- Exercise goal
Transcribe the listing verbatim, please, with images dropped.

┌─ Study material

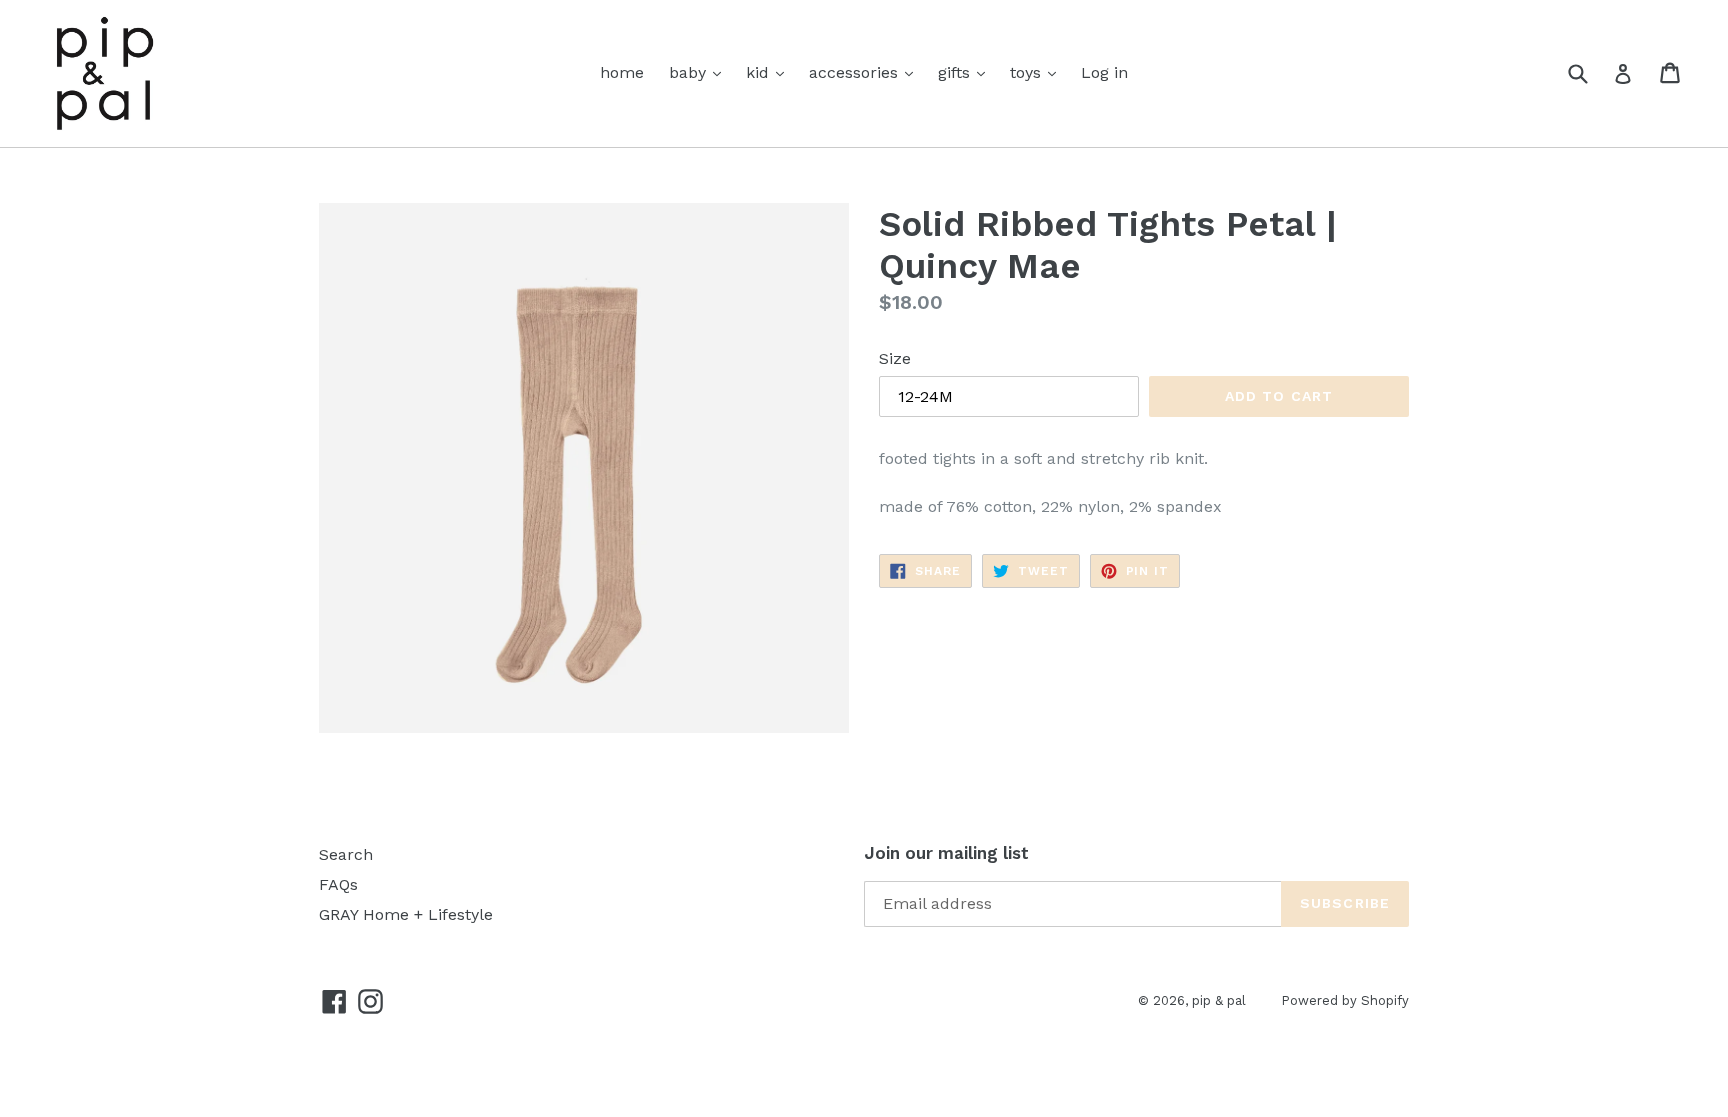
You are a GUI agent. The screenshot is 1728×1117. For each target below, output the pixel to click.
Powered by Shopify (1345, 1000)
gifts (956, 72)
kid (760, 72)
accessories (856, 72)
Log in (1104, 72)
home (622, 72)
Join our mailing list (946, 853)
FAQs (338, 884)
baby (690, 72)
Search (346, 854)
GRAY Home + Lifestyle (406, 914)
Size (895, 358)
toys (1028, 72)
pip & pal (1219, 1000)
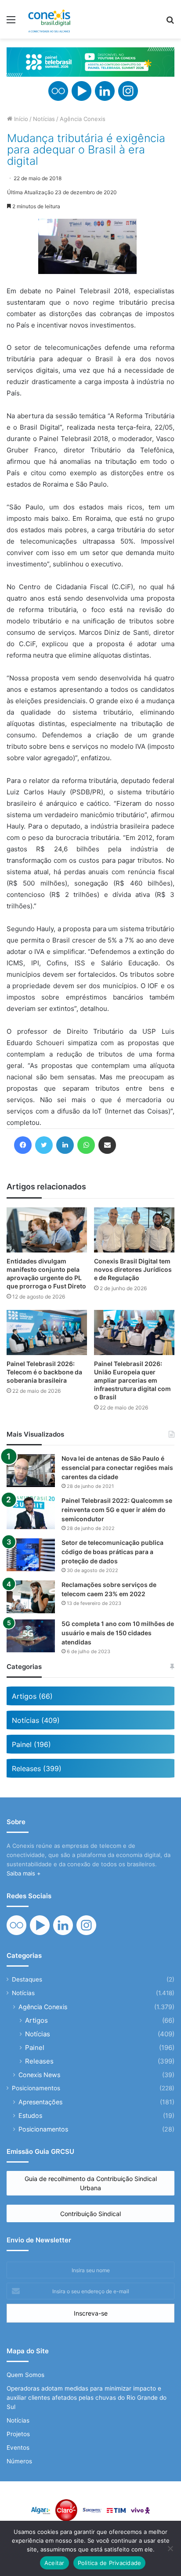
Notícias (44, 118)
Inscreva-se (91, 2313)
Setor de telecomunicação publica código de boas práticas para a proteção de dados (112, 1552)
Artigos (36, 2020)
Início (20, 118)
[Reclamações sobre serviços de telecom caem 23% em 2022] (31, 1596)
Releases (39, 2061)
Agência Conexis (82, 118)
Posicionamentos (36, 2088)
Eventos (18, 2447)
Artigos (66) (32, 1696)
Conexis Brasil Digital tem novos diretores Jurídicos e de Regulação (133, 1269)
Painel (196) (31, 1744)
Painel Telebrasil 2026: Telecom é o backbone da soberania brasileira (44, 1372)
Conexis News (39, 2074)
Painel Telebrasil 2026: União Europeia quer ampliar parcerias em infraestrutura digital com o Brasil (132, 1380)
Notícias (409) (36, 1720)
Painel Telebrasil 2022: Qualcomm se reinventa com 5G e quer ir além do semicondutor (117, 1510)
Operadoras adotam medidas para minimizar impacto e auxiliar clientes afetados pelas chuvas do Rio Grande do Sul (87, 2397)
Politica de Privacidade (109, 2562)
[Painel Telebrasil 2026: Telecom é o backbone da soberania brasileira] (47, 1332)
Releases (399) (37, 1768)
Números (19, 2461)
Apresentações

└─

- Written solution
You are a GUI agent. The screenshot is 1728×1117. For each target below, output the pixel to click.
Powered by Shopify (1345, 1000)
gifts (956, 72)
kid (760, 72)
accessories (856, 72)
Log in (1104, 72)
home (622, 72)
Join our mailing list (946, 853)
FAQs (338, 884)
baby (690, 72)
Search (346, 854)
GRAY Home + Lifestyle (406, 914)
Size (895, 358)
toys (1028, 72)
pip & pal (1219, 1000)
Notícias (44, 118)
Inscreva-se (91, 2313)
Setor de telecomunicação publica código de boas práticas para a proteção de dados (112, 1552)
Artigos (36, 2020)
Início (20, 118)
[Reclamações sobre serviços de telecom caem 23% em 2022] (31, 1596)
Releases (39, 2061)
Agência Conexis (82, 118)
Posicionamentos (36, 2088)
Eventos (18, 2447)
Artigos (66) (32, 1696)
Conexis Brasil Digital tem novos diretores Jurídicos e de Regulação (133, 1269)
Painel (196) (31, 1744)
Painel Telebrasil 2026: Telecom é o backbone da soberania brasileira (44, 1372)
Conexis News (39, 2074)
Painel Telebrasil 2026: União Europeia quer ampliar parcerias em infraestrutura digital com o Brasil (132, 1380)
Notícias (409) (36, 1720)
Painel Telebrasil 2022: Qualcomm se reinventa com 5G e quer ir além do semicondutor (117, 1510)
Operadoras adotam medidas para minimizar impacto e auxiliar clientes afetados pelas chuvas do Rio Grande do Sul (87, 2397)
Politica de Privacidade (109, 2562)
[Painel Telebrasil 2026: Telecom é o backbone da soberania brasileira] (47, 1332)
Releases (399) (37, 1768)
Números (19, 2461)
Apresentações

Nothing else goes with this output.